# Rediscovering the .380acp Walther PPK



## Playboy Penguin (Jul 17, 2008)

I got the itch to pull out one of my more neglected guns today and take it to the range. I dusted off one of my .380acp Walther PPK's and took it shooting. It really made me realize why I have always felt this is one of the most underrated carry guns on the market. With all my other guns the PPK has been kind of pushed to the side as of late.

I enjoyed the gun so much today that I thought I would do a quick range review on it for people that may have overlooked this little gem in the past.

*FORM:* What needs be said about the PPK that has not been said before. It is hands down one of the most beautiful guns ever made and has earned it's reputation as a true classic.

*FEATURES:* The little PPK actually has some nice features. It has a good DA/SA trigger, exposed hammer, decocker, and a manual safety for those that like them. The extended tang on the newer models like this one also take care of that old slide bite problem.

The only thing I have added to the gun is a nice set of wood grips.

*FIT:* The PPK's are very nicely put together. They are very solid and tolerances are tight and even. You just can't beat them.

*FUNCTION:* These little guns really shine when it comes to performance. I fired every time I pulled the trigger and gave me no problems. I did get one FTF but it was operator error. I was racking the slide and let it slip out of my sweaty hand. It was 96 degrees here today.

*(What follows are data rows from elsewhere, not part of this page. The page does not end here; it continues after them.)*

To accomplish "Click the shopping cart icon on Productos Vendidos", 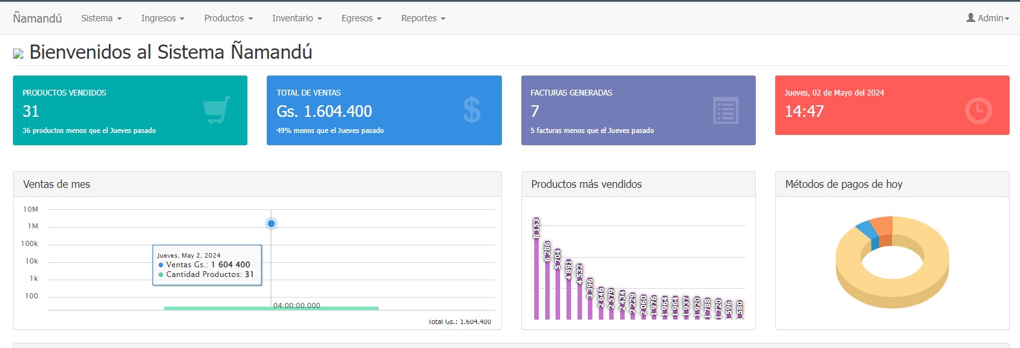I will point(216,110).
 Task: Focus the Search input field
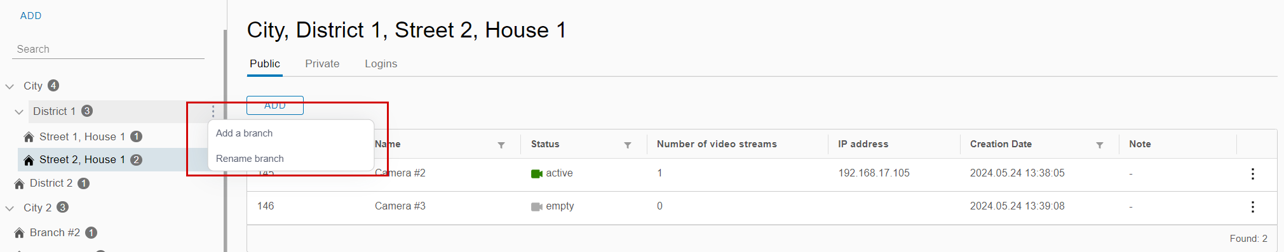[x=108, y=50]
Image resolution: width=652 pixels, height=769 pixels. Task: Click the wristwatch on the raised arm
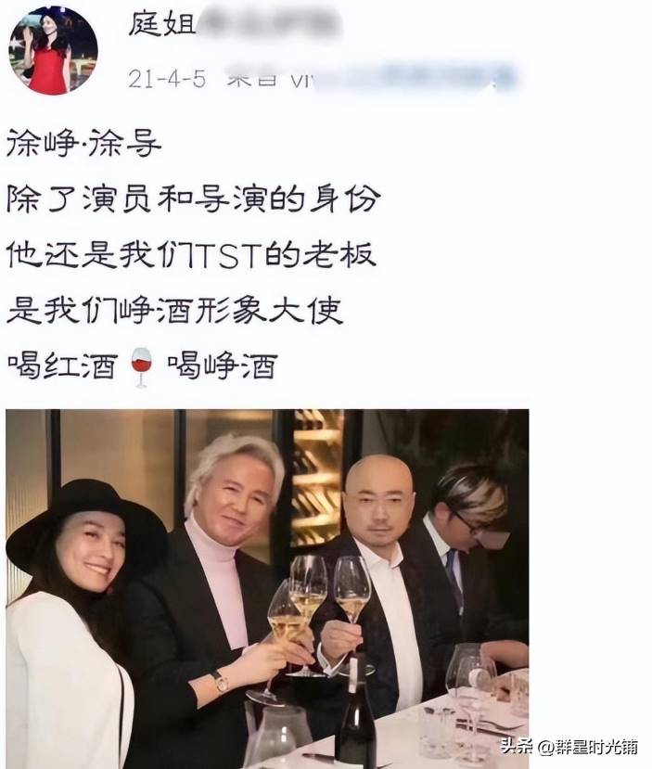(x=221, y=681)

It was also very accurate for such a small gun. I was shooting better than 50% at 8" steel spinners from 25-30 yards. I think people really underestimate the long range ability of this gun and think that it is just a belly gun. That is just not the case.

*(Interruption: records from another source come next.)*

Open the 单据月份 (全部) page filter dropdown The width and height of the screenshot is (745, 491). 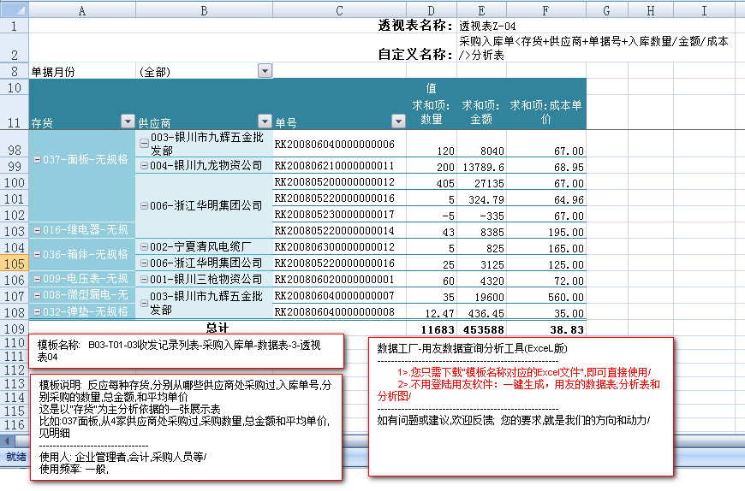pos(264,72)
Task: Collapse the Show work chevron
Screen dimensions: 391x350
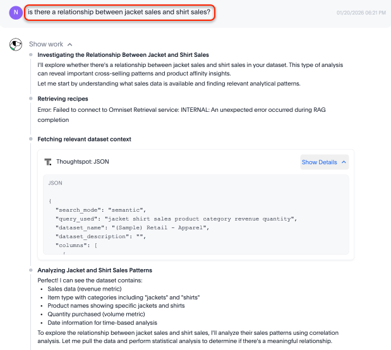Action: tap(70, 45)
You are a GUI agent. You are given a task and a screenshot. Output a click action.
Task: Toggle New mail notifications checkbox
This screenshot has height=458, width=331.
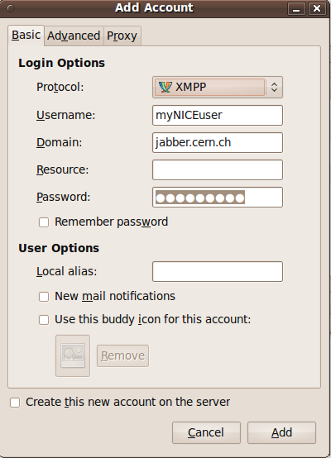coord(44,297)
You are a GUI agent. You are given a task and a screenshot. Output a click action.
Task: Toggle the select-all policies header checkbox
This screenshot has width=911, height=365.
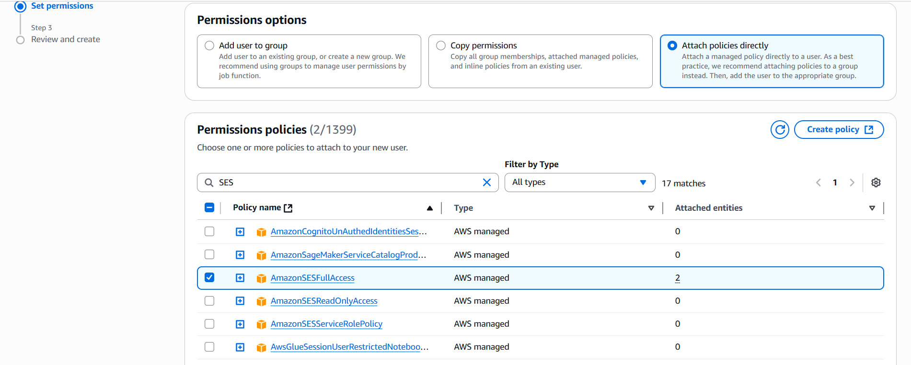click(209, 207)

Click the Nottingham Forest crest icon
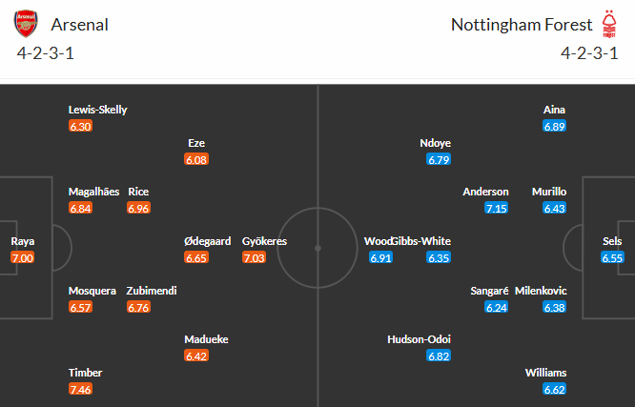click(610, 25)
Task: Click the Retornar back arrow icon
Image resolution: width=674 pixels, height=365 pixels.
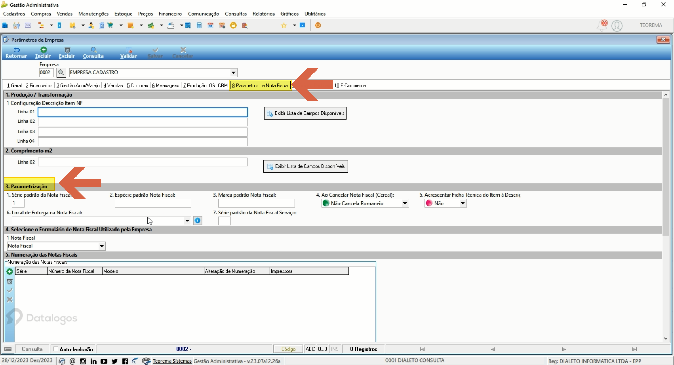Action: tap(16, 50)
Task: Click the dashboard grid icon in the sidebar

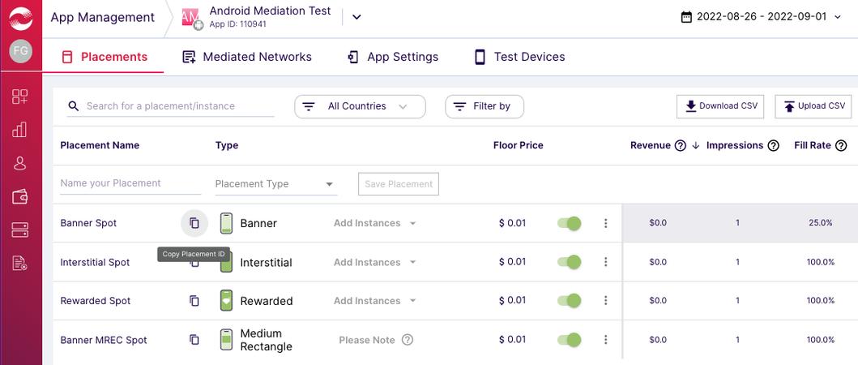Action: click(x=20, y=97)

You can just pull this little gun out and start firing. It points so easily and shoots so soft that it is so easy to empty a whole mag in almost no time right on target. It is not the most powerful round but it is powerful enough that the accuracy and ease of shooting make you very confident in it's ability to stop a threat.

*FLAWS:* I just do not find flaws in this gun design. I am a huge fan of it and think it is nearly perfect. Sorry, but I just really like this design.

*FINAL IMPRESSION:* This is a gun every collector should have in their safe. It is also a gun that anyone the carries should take a good look at when search for their CCW. It is small/easily concealed, solid, well made, reliable, accurate, and capable. It also has both a decocker and a safety for the more timid. Then add on top of that the fact that it is a true classic and one of the best looking guns ever and you have a real winner.

It was nice "rediscovering" this firearm today. I do not know why I overlooked it for so long but it just got lost in the shuffle. I am thinking this gun just earned it's way back into the carry rotation.


----------



## Baldy (Jun 21, 2006)

Nothing in the world wrong with that little pistol. The wife carried a Mauser hsc which is a lot like the PPK for many years. :smt023


----------



## Mike Barham (Mar 30, 2006)

I'll dissent a bit and say that the PPK does have a few issues:

1. It is hit-and-miss in terms of reliability. Some work great, some poorly.
2. It leaves slide tracks on the hands of some shooters.
3. The sights are mediocre.
4. The trigger is usually very heavy.
5. The safety/decocking dingus works backwards.
6. It's very big and heavy for a .380, at least by modern standards. For a gun that size, I can carry a 9mm or a .40 in a modern pistol.


----------



## James NM (Jan 4, 2007)

The PPK line is a true classic. No, it's not a modern pistol, but the PPK has stood the test of time.

I just recently picked up a PPK/s made in West Germany in 1978, imported by Interarms. Blue, LNIB, and just plain sexeeee. Like I said, a true classic.


----------



## submoa (Dec 16, 2007)

Mike Barham said:


> 1. It is hit-and-miss in terms of reliability. Some work great, some poorly.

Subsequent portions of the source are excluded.